**What needs to be done:**
Stop after the line that contains "The image size is (1568, 690)."; until then, restate each line of the entries word for word from the very first.
--- The records Enclosed Below ---
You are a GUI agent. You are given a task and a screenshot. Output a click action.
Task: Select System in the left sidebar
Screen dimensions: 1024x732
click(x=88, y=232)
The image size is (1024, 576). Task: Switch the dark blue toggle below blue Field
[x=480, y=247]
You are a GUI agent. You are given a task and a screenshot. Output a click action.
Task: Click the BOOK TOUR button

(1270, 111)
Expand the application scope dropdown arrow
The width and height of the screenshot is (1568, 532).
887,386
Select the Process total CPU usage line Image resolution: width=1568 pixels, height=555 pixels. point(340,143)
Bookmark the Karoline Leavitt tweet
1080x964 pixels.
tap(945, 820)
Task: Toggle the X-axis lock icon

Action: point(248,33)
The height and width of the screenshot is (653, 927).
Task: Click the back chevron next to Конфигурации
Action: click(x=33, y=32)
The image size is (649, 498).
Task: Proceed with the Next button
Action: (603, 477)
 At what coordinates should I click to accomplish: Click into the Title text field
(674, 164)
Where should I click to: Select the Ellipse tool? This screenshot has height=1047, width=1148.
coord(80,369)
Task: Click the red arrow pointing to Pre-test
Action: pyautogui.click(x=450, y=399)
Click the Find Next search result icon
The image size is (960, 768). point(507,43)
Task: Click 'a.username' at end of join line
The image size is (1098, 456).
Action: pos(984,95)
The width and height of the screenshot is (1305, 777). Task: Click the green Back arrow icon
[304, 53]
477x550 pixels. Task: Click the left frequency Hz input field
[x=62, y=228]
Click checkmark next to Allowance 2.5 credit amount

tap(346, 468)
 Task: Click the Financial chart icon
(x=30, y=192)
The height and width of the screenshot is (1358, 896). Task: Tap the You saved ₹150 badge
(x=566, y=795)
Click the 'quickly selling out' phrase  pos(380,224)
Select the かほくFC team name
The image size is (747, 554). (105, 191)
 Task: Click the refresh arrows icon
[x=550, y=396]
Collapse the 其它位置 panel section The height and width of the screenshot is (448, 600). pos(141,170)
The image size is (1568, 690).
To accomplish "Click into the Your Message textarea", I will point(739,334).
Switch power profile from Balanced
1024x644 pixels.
--- End of Enclosed The records ---
**Solution below:**
You are a GUI agent. You are given a task and a screenshot. Output a click action.
Task: Select System in the left sidebar
Screen dimensions: 1024x732
click(x=88, y=232)
The image size is (1024, 576). Task: Switch the dark blue toggle below blue Field
[x=480, y=247]
You are a GUI agent. You are given a task and a screenshot. Output a click action.
Task: Click the BOOK TOUR button

(1270, 111)
Expand the application scope dropdown arrow
The width and height of the screenshot is (1568, 532).
887,386
Select the Process total CPU usage line Image resolution: width=1568 pixels, height=555 pixels. point(340,143)
Bookmark the Karoline Leavitt tweet
1080x964 pixels.
tap(945, 820)
Task: Toggle the X-axis lock icon

Action: point(248,33)
The height and width of the screenshot is (653, 927).
Task: Click the back chevron next to Конфигурации
Action: click(x=33, y=32)
The image size is (649, 498).
Task: Proceed with the Next button
Action: (603, 477)
 At what coordinates should I click to accomplish: Click into the Title text field
(674, 164)
Where should I click to: Select the Ellipse tool? This screenshot has height=1047, width=1148.
coord(80,369)
Task: Click the red arrow pointing to Pre-test
Action: pyautogui.click(x=450, y=399)
Click the Find Next search result icon
The image size is (960, 768). point(507,43)
Task: Click 'a.username' at end of join line
The image size is (1098, 456).
Action: pos(984,95)
The width and height of the screenshot is (1305, 777). Task: Click the green Back arrow icon
[304, 53]
477x550 pixels. Task: Click the left frequency Hz input field
[x=62, y=228]
Click checkmark next to Allowance 2.5 credit amount

tap(346, 468)
 Task: Click the Financial chart icon
(x=30, y=192)
The height and width of the screenshot is (1358, 896). Task: Tap the You saved ₹150 badge
(x=566, y=795)
Click the 'quickly selling out' phrase  pos(380,224)
Select the かほくFC team name
The image size is (747, 554). (105, 191)
 Task: Click the refresh arrows icon
[x=550, y=396]
Collapse the 其它位置 panel section The height and width of the screenshot is (448, 600). pos(141,170)
The image size is (1568, 690).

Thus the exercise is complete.